L’originalité de la démarche tient à la nature du livret, un collage de textes de Brecht, Éluard, Sartre, Maïakovski, Alleg, Fučík, Ripellino et de fragments de La cancrena par Angelo Maria Ripellino. À travers cet assemblage hétéroclite est relaté le voyage d’un Émigrant vers son pays natal, fuyant la misère de la vie qu’il subissait dans la cité minière où il travaillait et où continuent à affluer de jeunes paysans en quête d’emploi et d’argent. Au cours de son périple, il rencontrera divers visages de la violence policière, sera envoyé dans un camp de concentration, s’en échappera avec l’aide d’un Algérien. Dans la deuxième partie, l’Émigrant fait la connaissance d’une Compagne qui lui donne force et foi pour affronter la confusion dans laquelle une catastrophe a plongé le pays natal et participer à la reconstruction d’un monde où « l’homme sera à l’homme un secours ».

L’œuvre est divisée en onze scènes, encadrées par un chœur à l’ouverture et à la fin, l’un et l’autre préenregistrés et diffusés des coulisses.

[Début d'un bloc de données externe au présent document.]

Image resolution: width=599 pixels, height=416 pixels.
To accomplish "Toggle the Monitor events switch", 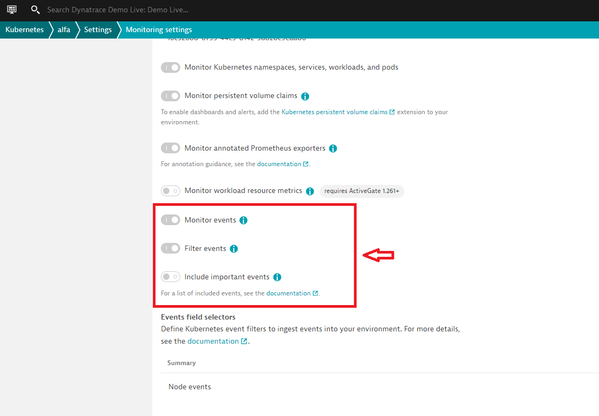I will 170,220.
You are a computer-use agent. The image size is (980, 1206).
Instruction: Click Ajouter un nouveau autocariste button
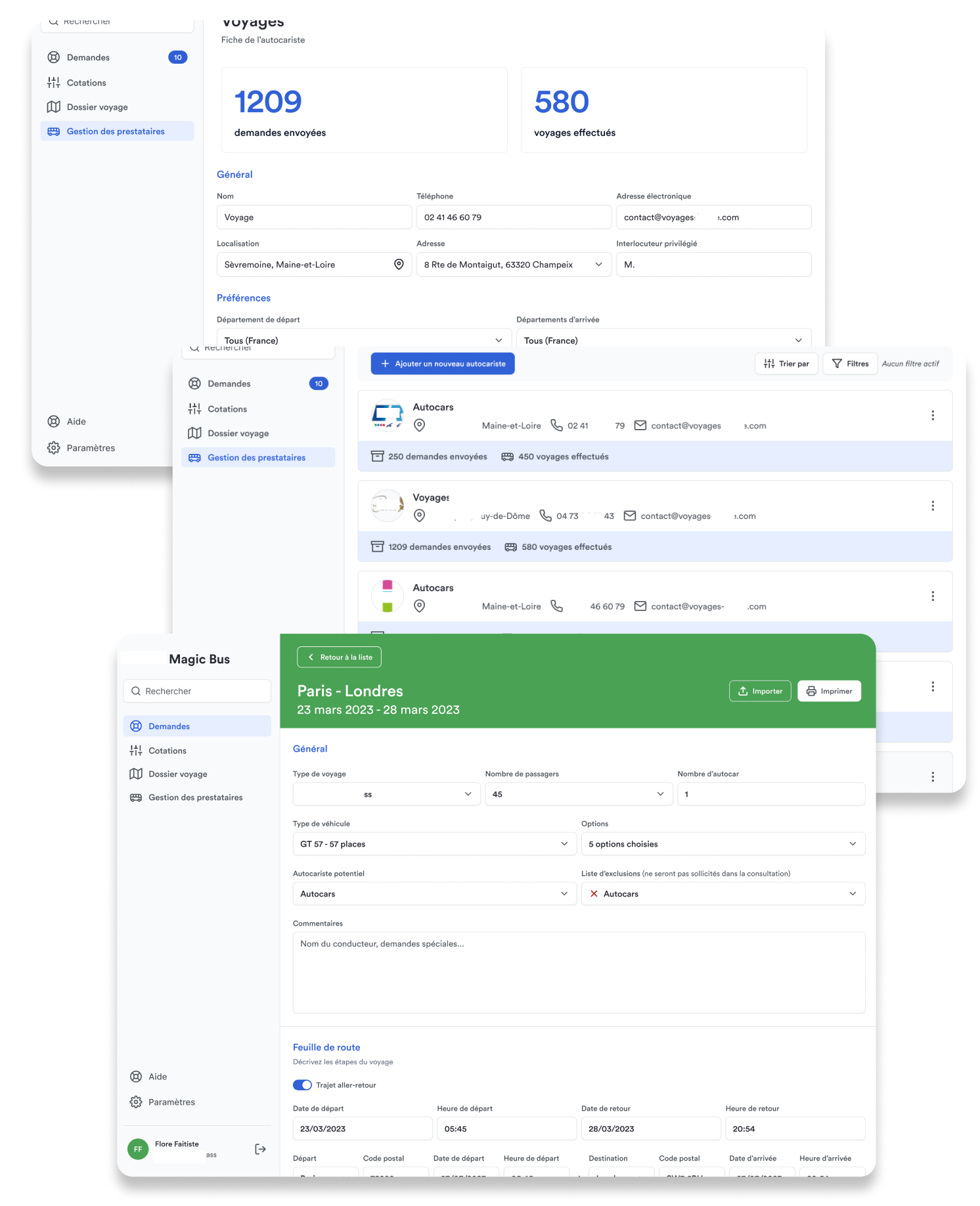443,364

L’écriture vocale fait appel à de grands écarts harmoniques, image de la souffrance éprouvée par les personnages. Les séquences parlées s’intercalent régulièrement pour faire éclater la violence des systèmes oppressifs – l’interrogatoire au poste de police, Scène 4, en est un exemple. On trouve dans la facture orchestrale des passages percussifs d’une redoutable efficacité expressive. Le traitement choral et la spatialisation sonore tendent à intégrer le spectateur au cœur du processus dramatique. Cet avatar de protest-music a connu, sans surprise, une certaine fortune en Allemagne, avec pas moins de douze mises en scène et seize séries de représentations. Pour cela, le texte a été traduit en langue germanique dès 1962 pour le public colonais. Il y eut aussi une version anglaise donnée à Boston en 1965 et une française donnée au Grand-Théâtre de Nancy en 1971 – l’opéra avait été rebaptisé Intolleranza 71.

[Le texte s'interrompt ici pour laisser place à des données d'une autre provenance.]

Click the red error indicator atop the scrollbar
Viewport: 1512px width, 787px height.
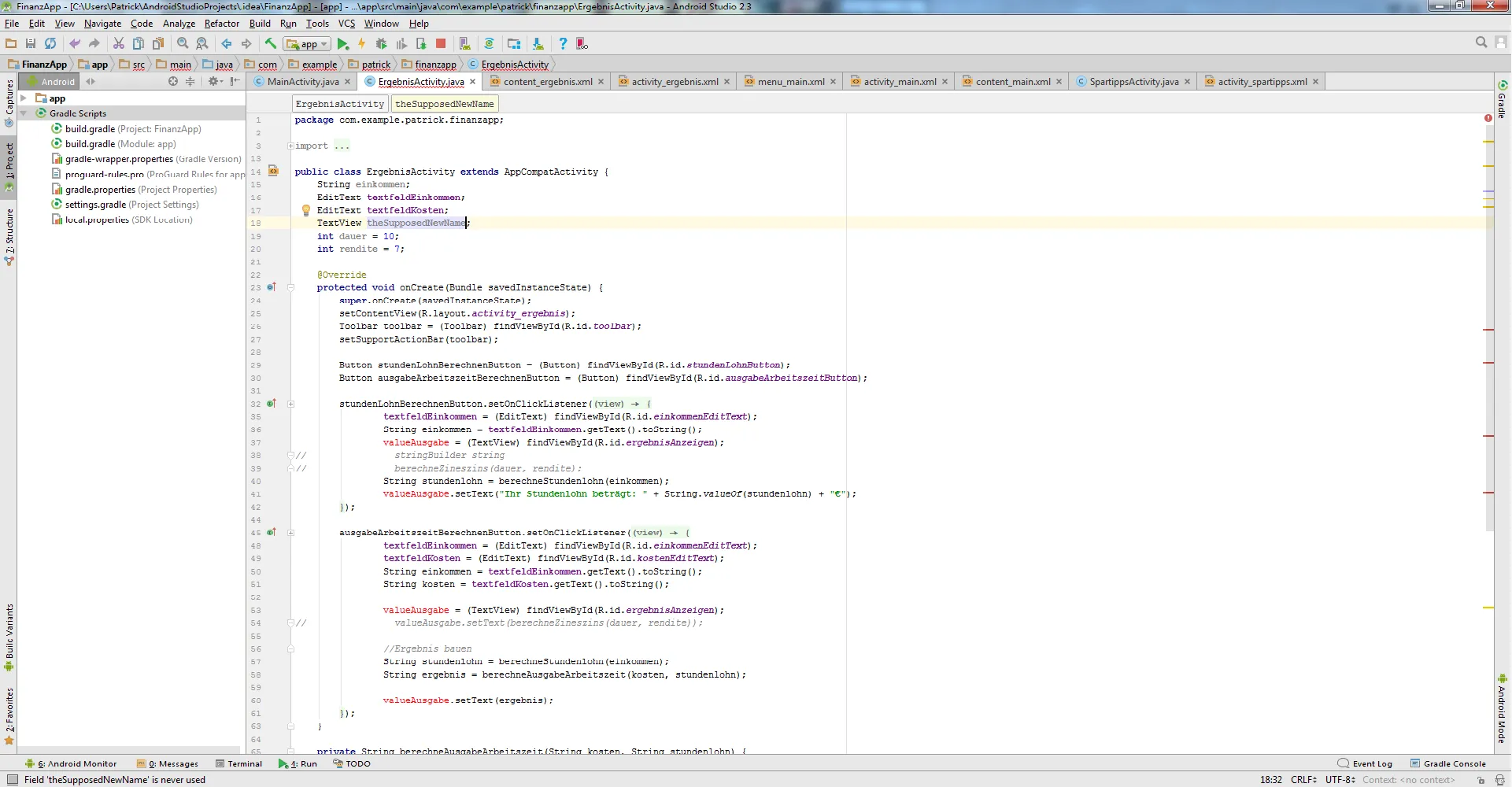pyautogui.click(x=1488, y=118)
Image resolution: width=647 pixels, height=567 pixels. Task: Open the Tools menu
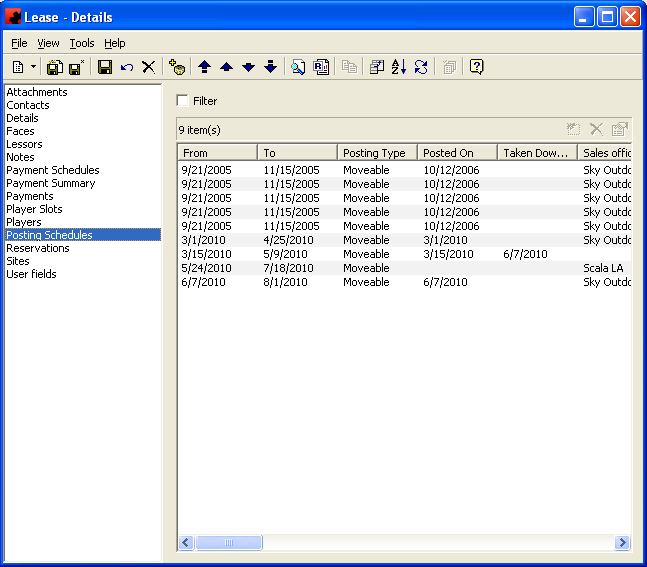point(82,43)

Après un demi-siècle d’absence sur la terre italienne – si l’on excepte la reprise en 1974 de la production allemande de Nuremberg, Intolleranza 70, à Florence – la résurrection scénique d’Intolleranza 1960 a été confiée à un collectif d’étudiants de la Faculté de Design et d’Arts IUAV de Venise, placé sous le tutorat de professionnels reconnus tels Luca Ronconi, Franco Ripa di Maena, Margherita palli, Vera Marzot, Gabriele Mayer, Claudio Coloretti, Alberto Nonnato, Luca Stoppini. La régie a décidé d’abolir le rapport fosse-scène : l’orchestre est réparti sur les trois niveaux d’un échafaudage placé à l’arrière du plateau, avec les cordes en bas, l’harmonie au milieu et les percussions à l’étage supérieur reproduisant sur une échelle verticale la répartition habituelle des instruments dans la fosse. Les personnages prennent place à l’avant de cette structure. L’innovation scénographique est plus apparente que réelle et produit un impact dramatique moindre que la gravité du sujet pouvait le laisser pronostiquer. Les costumes ne manquent pourtant pas d’à-propos, les projections textuelles et les lumières de pertinence.

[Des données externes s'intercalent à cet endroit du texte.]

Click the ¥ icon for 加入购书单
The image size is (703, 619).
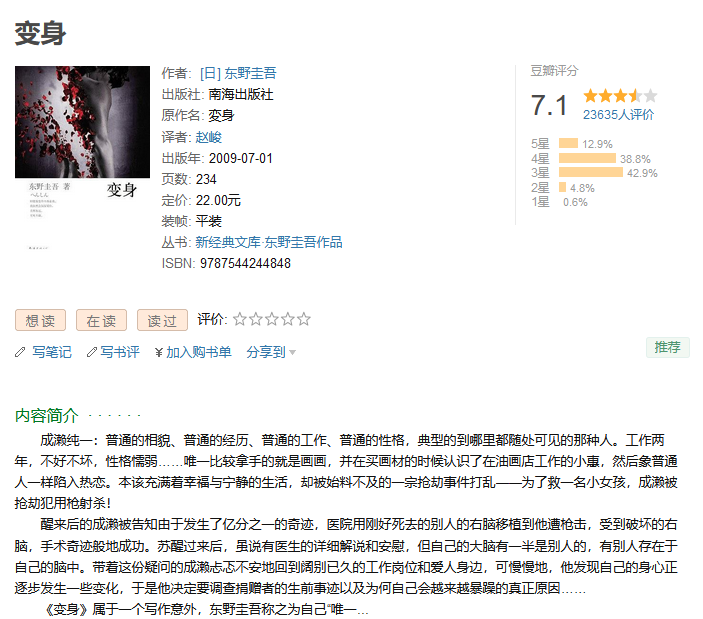click(158, 353)
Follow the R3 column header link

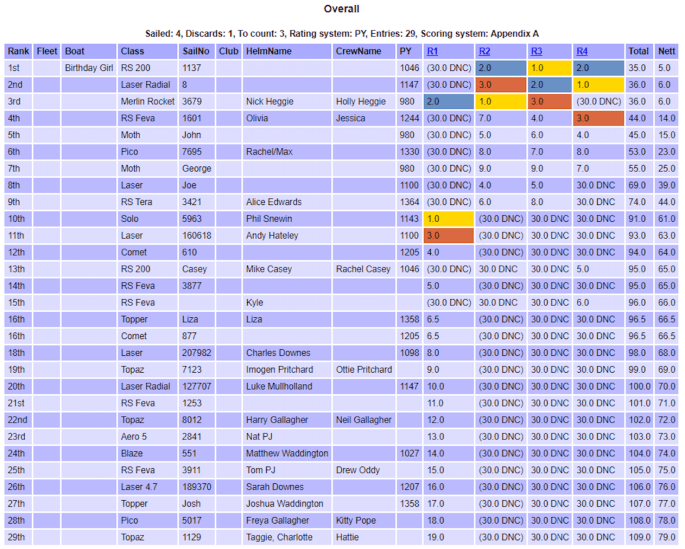[536, 51]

Les interprètes manifestent un engagement louable. Stefan Vinke incarne un Emigrant convaincant, au métier sûr – le ténor a déjà chanté le rôle à Saarbrück en 2004 et à Munich en 2007. Cornelia Horak révèle un mezzo aux couleurs mates idoine pour le rôle de la Compagne. Julie Melio tient la partie dévolue à la femme – una donna. L’algérien est campé par Alessandro Paliaga et le torturé échoit à Michael Leibundgut. Les quatre gendarmes sont interprétés par Roberto Abbati, Stefano Moretti, Raffaele Esposito et Cristiano Nocero. La voix de soprano solo est celle de Stacey Mastrian. A la tête de l’Orchestre du Teatro La Fenice, Lothar Zagrosek conduit la partition avec rigueur et le chœur de la maison réalise une performance marquante sous la direction de Claudio Marino Moretti.